[WHAT IS REQUIRED]: No pictures go into the output, which should consist only of the lines from the first line of the data through the line with "This screenshot has width=432, height=270.", copied exactly.

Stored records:
=======

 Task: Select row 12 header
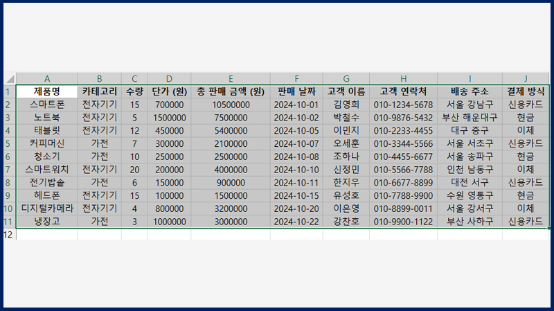8,235
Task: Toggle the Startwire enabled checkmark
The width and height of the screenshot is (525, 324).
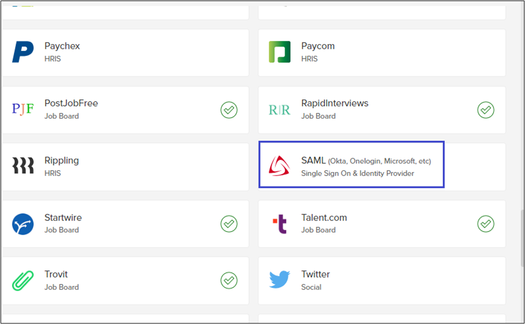Action: [229, 224]
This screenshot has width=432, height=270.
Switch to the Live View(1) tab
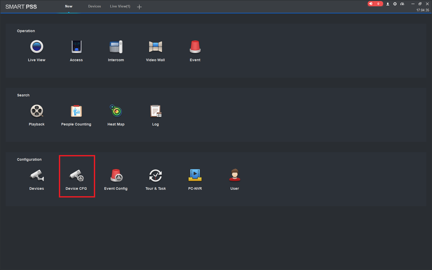(x=120, y=6)
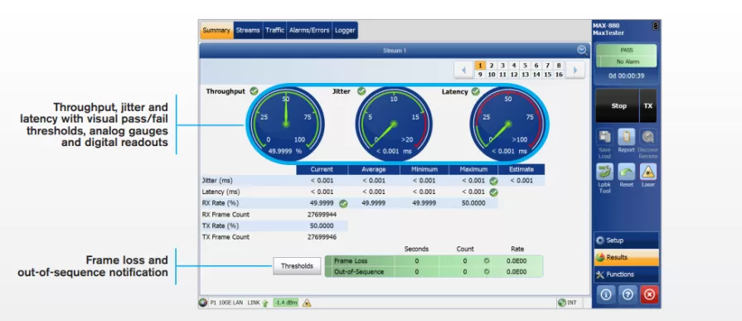Image resolution: width=742 pixels, height=321 pixels.
Task: Click the Stop test button
Action: point(618,106)
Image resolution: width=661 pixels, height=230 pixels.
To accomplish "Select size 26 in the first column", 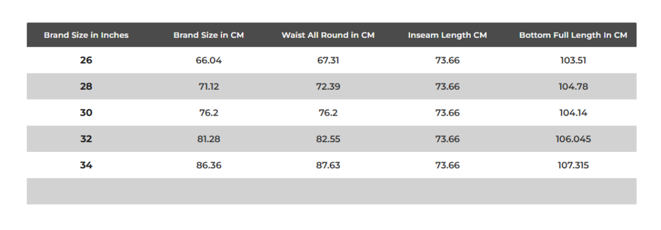I will (86, 60).
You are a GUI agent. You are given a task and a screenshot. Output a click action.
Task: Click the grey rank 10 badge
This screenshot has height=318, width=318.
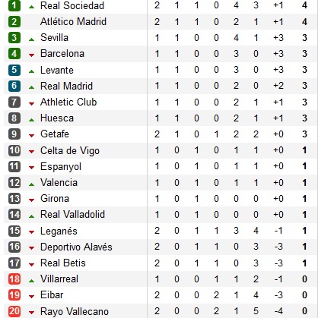click(14, 150)
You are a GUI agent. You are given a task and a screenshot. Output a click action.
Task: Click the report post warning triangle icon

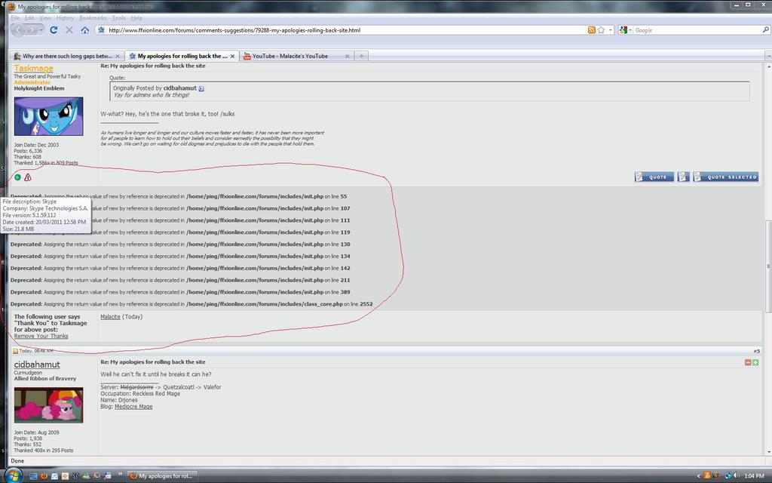pyautogui.click(x=28, y=177)
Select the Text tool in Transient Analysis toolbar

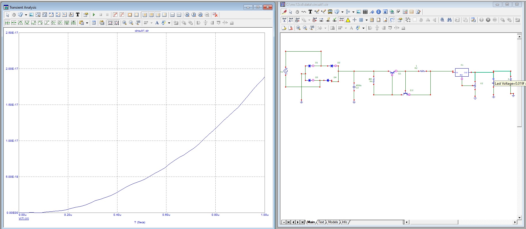(77, 15)
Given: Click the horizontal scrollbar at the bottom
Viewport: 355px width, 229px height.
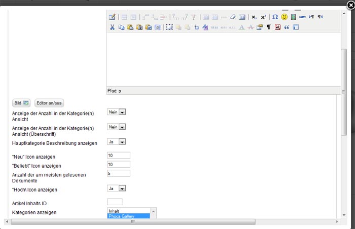Looking at the screenshot, I should (133, 222).
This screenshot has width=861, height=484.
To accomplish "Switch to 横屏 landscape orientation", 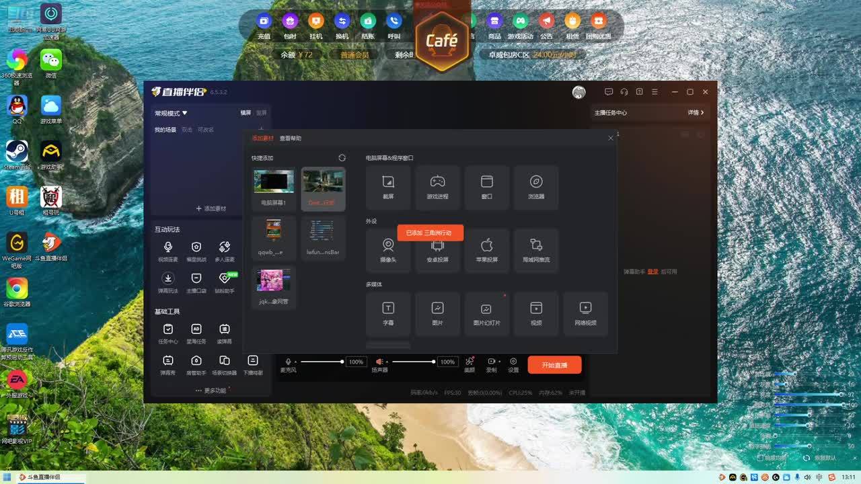I will click(x=246, y=113).
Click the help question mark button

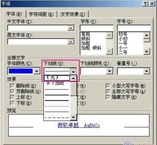pos(145,4)
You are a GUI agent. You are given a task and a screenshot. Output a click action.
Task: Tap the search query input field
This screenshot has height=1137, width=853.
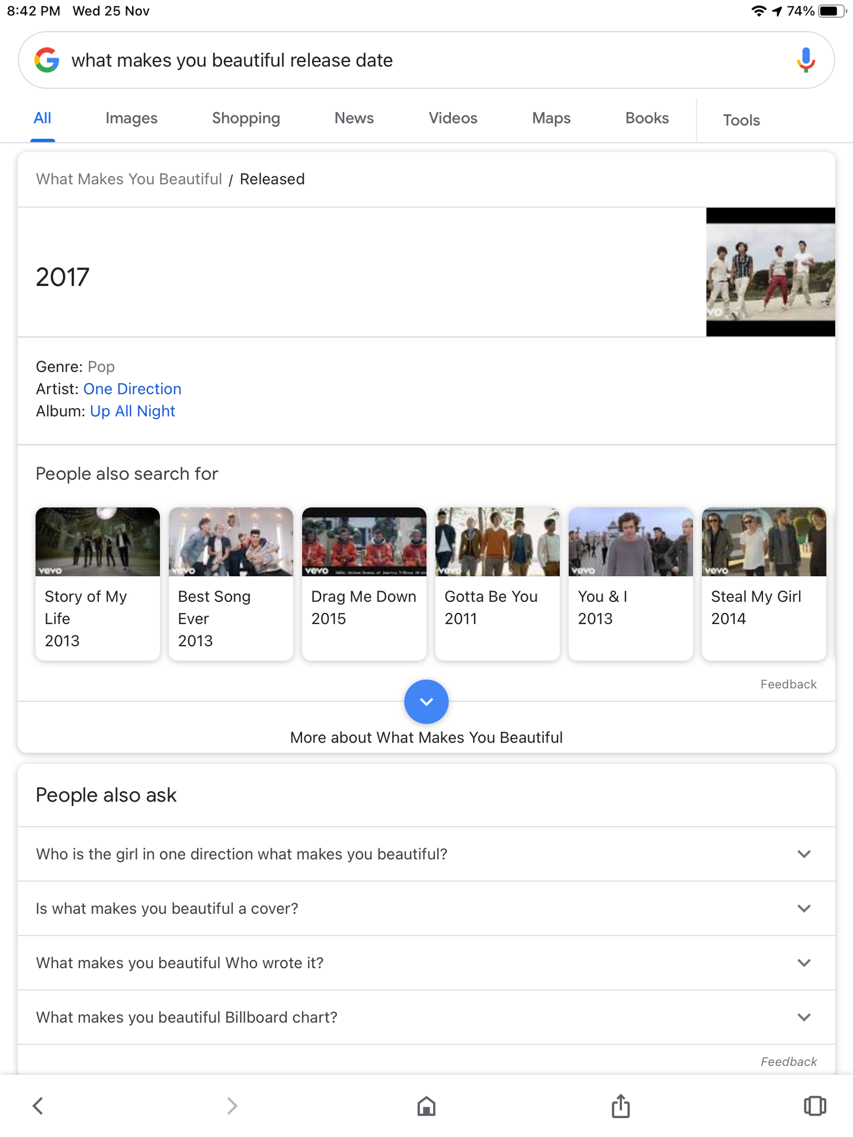tap(415, 60)
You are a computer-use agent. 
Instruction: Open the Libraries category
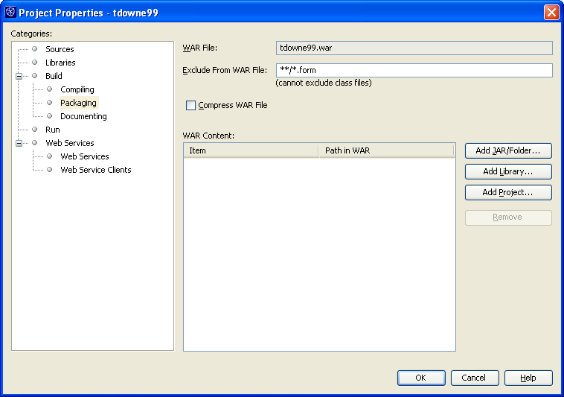pyautogui.click(x=60, y=63)
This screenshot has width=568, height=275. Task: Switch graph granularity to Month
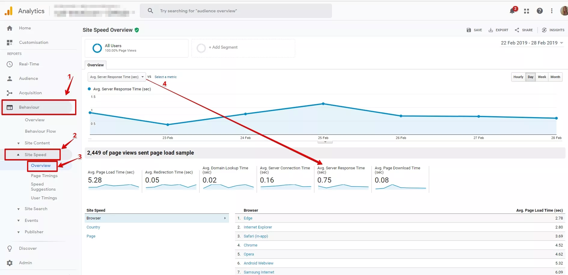click(x=555, y=77)
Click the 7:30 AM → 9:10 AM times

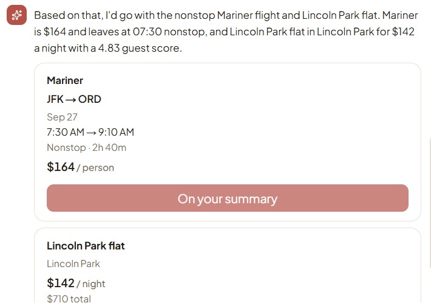pos(90,132)
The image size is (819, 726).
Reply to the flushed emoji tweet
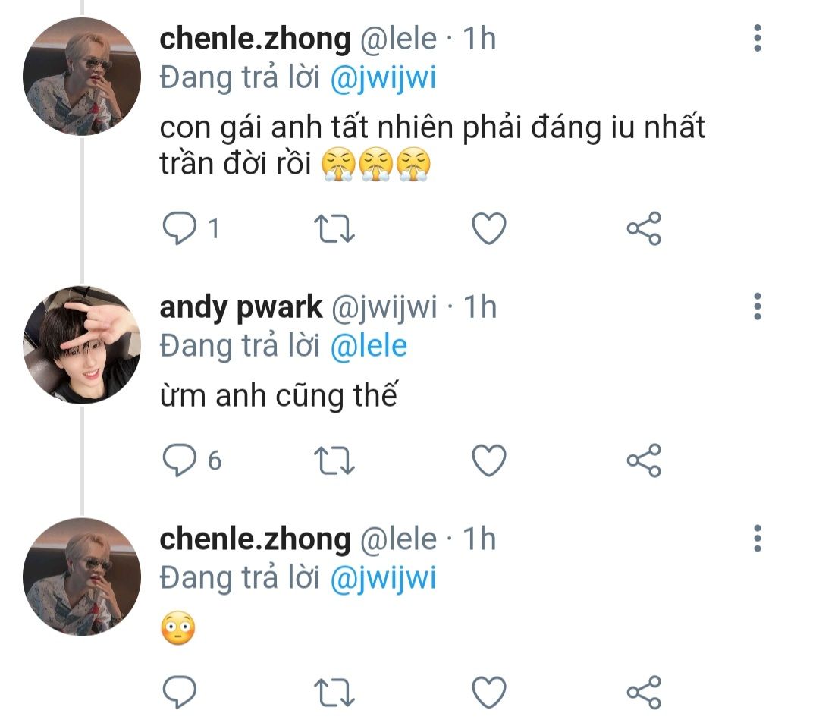tap(180, 692)
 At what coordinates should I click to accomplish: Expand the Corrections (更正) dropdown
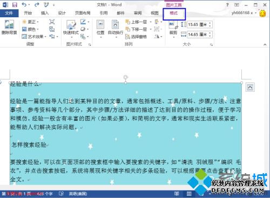click(x=30, y=22)
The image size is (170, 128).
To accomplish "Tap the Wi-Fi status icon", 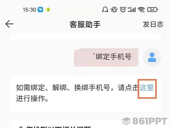I will point(141,10).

=======

[FINAL ANSWER]:
 Task: Select row 12 header
8,235
Task: Toggle the Startwire enabled checkmark
The width and height of the screenshot is (525, 324).
Action: [229, 224]
This screenshot has width=432, height=270.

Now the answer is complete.